Certain bacterial species, of which we selected Fusobacterium nucleatum, Gardnerella vaginalis, Peptostreptococcus anaerobius and Propionibacterium acnes, were found to induce release of arachidonic acid in a dose- and time-dependent manner in mouse macrophages. The release of arachidonic acid showed a characteristic lag period of approximately 10 min and was accompanied by selective transformation into prostaglandin E2. Bacteria killed by various methods caused a similar response, indicating that bacterial surface structures rather than secreted products were involved. Down-regulation of protein kinase C by treatment of macrophages with 4-beta-phorbol 12-myristate 13-acetate hardly affected the response to bacteria at all, except for a partial inhibition in the case of P. acnes. Furthermore, the generation of prostaglandin E2 was synergistically enhanced when macrophages were exposed to both bacteria and phorbol ester. It is also unlikely that bacterial activation was mediated exclusively via a rise in cytosolic [Ca2+], since bacteria stimulated the release of arachidonic acid also when [Ca2+] was clamped at various levels and since the response to bacteria was enhanced in an additive to synergistic manner when combined with calcium ionophore. Changes in protein phosphorylation in macrophages exposed to F. nucleatum (Gram-negative) were virtually identical to those seen with bacterial lipopolysaccharide, while P. anaerobius (Gram-positive) induced enhanced labeling of a single detectable phosphoprotein.
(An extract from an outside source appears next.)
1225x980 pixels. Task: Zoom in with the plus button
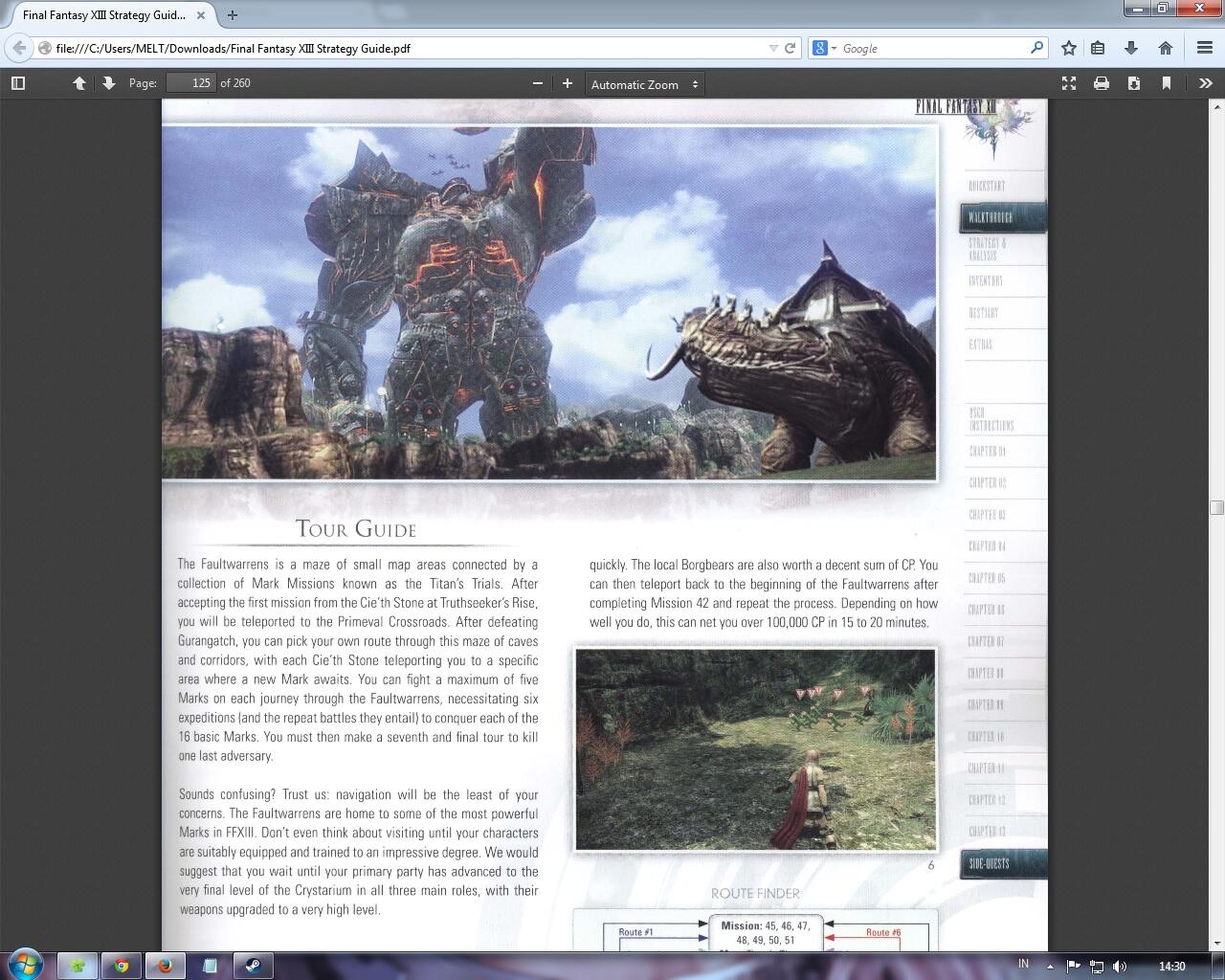pyautogui.click(x=568, y=83)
In both cases, the changes in protein phosphorylation showed a time lag of 4-8 min and occurred independently of protein kinase C, consistent with a possible role in signal transduction. These results demonstrate that certain bacteria cause activation of arachidonic acid release and prostaglandin E2 formation in mouse macrophages; that the response is independent of protein kinase C and that it is not wholly mediated via a rise in cytosolic [Ca2+].